Limitations & Future Work

  • Currently, the NiM benchmark only covers English documents; evaluation of fine-grained understanding in multi-lingual documents needs to be extended.
  • Patch selection depends heavily on the matching quality of pre-trained models like CLIP, which may fail when the query content is highly abstract.
  • The Gaussian attention window size is fixed, offering limited adaptability to detail info across different scales. Future work could consider multi-scale or adaptive mechanisms.
  • Spot-IT increases the computational cost during inference (requiring an additional patch selection step), demanding efficiency optimizations for real-time scenarios.
  • The core idea of Spot-IT can be extended to video document understanding and cross-page information localization in multi-page documents.
  • vs TextMonkey: TextMonkey employs a sliding-window strategy to handle high-resolution documents. In contrast, the patch selection in this work is more intelligent—adaptively selecting based on query content rather than scanning blindly.

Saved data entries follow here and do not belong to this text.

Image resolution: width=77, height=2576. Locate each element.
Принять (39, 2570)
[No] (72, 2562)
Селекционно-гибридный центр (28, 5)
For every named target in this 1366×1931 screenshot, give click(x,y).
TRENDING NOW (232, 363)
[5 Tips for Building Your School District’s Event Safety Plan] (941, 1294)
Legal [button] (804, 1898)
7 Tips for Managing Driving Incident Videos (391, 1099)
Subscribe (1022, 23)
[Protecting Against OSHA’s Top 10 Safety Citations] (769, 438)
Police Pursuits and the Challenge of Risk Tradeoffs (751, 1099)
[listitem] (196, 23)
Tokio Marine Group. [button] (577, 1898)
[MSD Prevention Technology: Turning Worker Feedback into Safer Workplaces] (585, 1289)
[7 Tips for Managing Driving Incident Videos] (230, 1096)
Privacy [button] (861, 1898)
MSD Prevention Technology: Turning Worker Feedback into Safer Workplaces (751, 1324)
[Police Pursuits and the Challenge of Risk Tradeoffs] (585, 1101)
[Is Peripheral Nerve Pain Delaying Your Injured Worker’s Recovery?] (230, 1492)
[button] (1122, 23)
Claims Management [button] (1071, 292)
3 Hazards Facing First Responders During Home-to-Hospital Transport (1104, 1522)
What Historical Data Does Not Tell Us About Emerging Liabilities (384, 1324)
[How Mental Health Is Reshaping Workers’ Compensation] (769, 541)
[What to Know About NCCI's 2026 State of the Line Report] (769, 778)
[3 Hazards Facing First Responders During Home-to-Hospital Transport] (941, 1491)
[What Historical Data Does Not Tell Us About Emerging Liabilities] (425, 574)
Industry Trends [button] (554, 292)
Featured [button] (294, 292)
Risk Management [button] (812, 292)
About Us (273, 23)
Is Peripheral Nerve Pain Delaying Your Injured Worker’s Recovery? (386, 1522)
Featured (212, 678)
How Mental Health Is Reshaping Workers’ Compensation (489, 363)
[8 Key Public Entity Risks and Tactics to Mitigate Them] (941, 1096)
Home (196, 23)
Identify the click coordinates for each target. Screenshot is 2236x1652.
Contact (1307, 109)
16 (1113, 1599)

Spot-IT is more efficient but depends on the quality of the patch selector.
  • vs DocPedia: DocPedia compresses high-resolution input via frequency-domain transformation, pursuing an entirely different approach by addressing the resolution bottleneck through signal processing. These two methods are complementary and could be combined.
  • vs UReader: UReader utilizes a unified visual encoder to handle various documents, focusing on the model's structural architecture. Spot-IT, on the other hand, optimizes from the input end without altering the model architecture, allowing both paradigms to be superimposed.

Rating

  • Novelty: ⭐⭐⭐⭐ The NiM benchmark fills the gap in fine-grained document understanding evaluation; the design of Spot-IT is clever, but technical novelty is relatively limited.
  • Experimental Thoroughness: ⭐⭐⭐⭐ Comprehensive evaluation across multiple models and document types with clear ablation studies, though comparisons with more baselines could be enriched.
  • Writing Quality: ⭐⭐⭐⭐ Clear motivation, vivid and accessible human-cognition analogies, and overall smooth organization.
  • Value: ⭐⭐⭐⭐ Points out a neglected capability bottleneck in MLLMs; both the NiM benchmark and the Spot-IT method offer practical reference value.